### DATA SHOWN

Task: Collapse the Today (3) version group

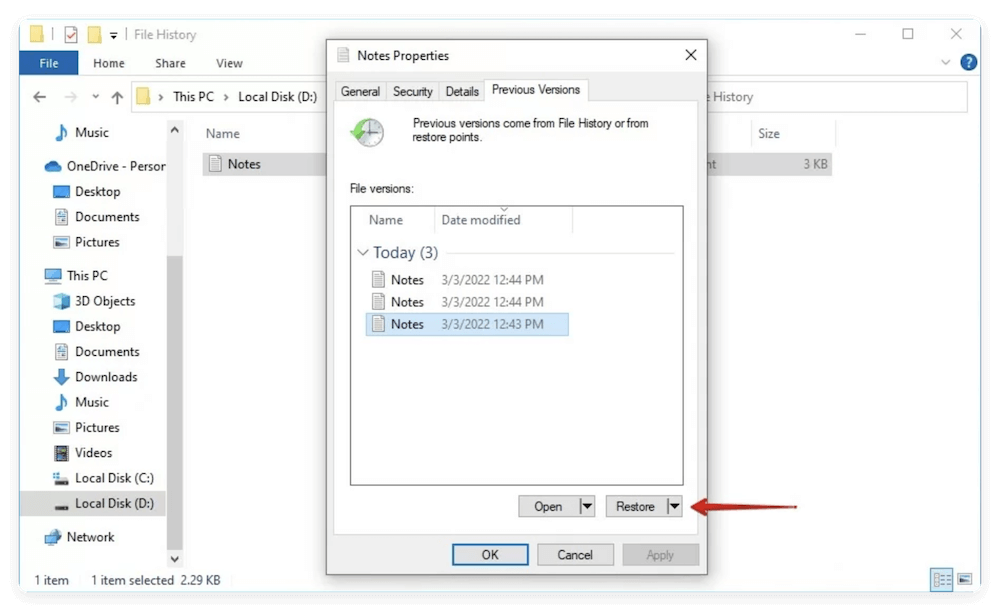Action: (362, 253)
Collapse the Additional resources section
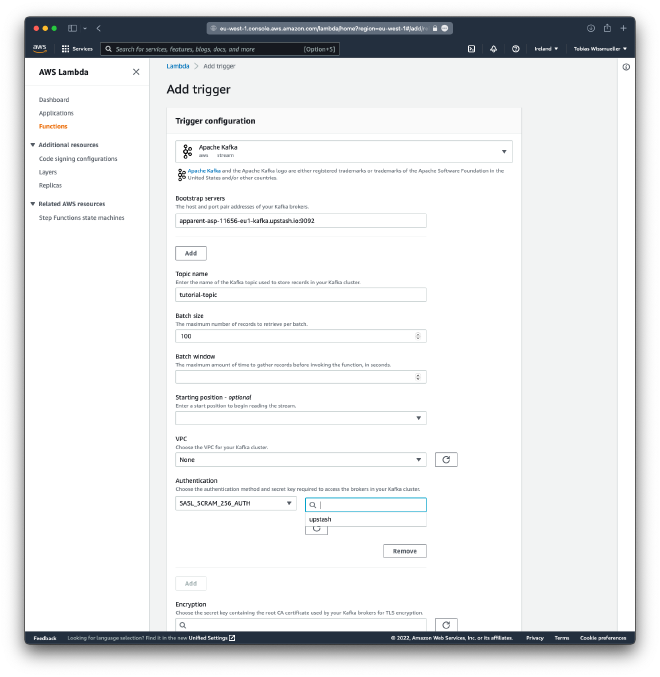 [32, 145]
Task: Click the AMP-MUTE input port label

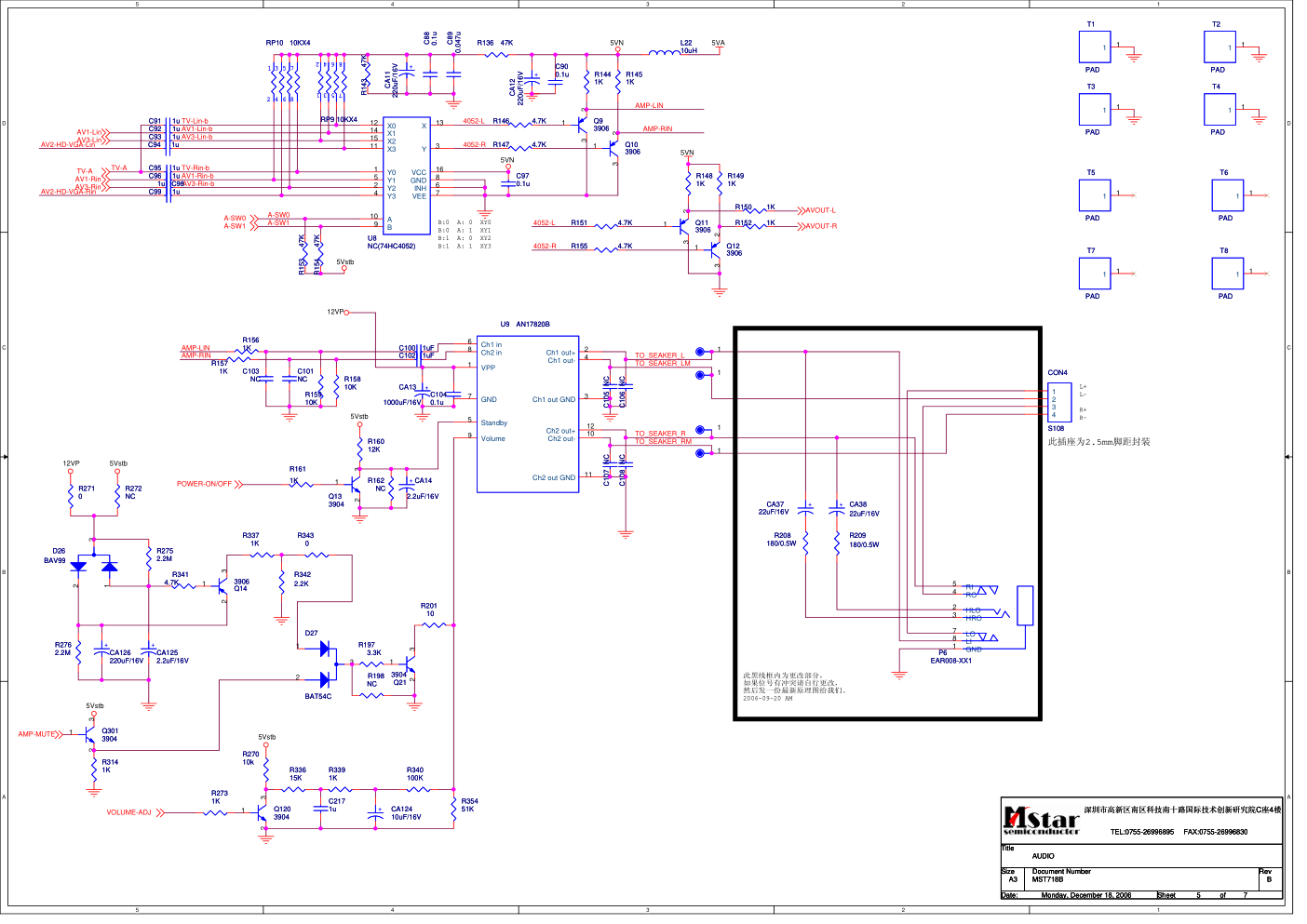Action: [x=37, y=734]
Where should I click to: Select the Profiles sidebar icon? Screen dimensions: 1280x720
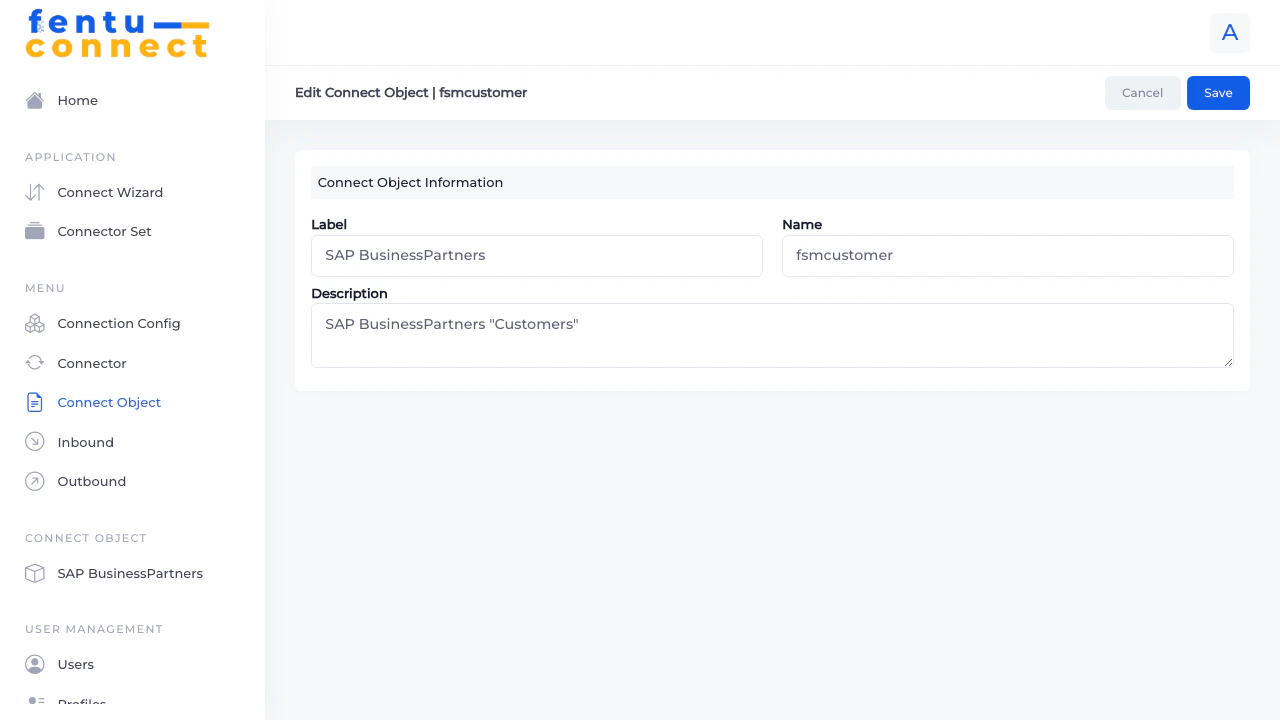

### WHAT THE TASK ASKS
The lines from the one containing "Task: Click the AMP-MUTE input port label" through the last line above are to be repeated exactly, and only those. Any pictures must be left out.

### RESPONSE
Task: Click the AMP-MUTE input port label

Action: [x=37, y=734]
Where should I click to: Select the Profiles sidebar icon? Screen dimensions: 1280x720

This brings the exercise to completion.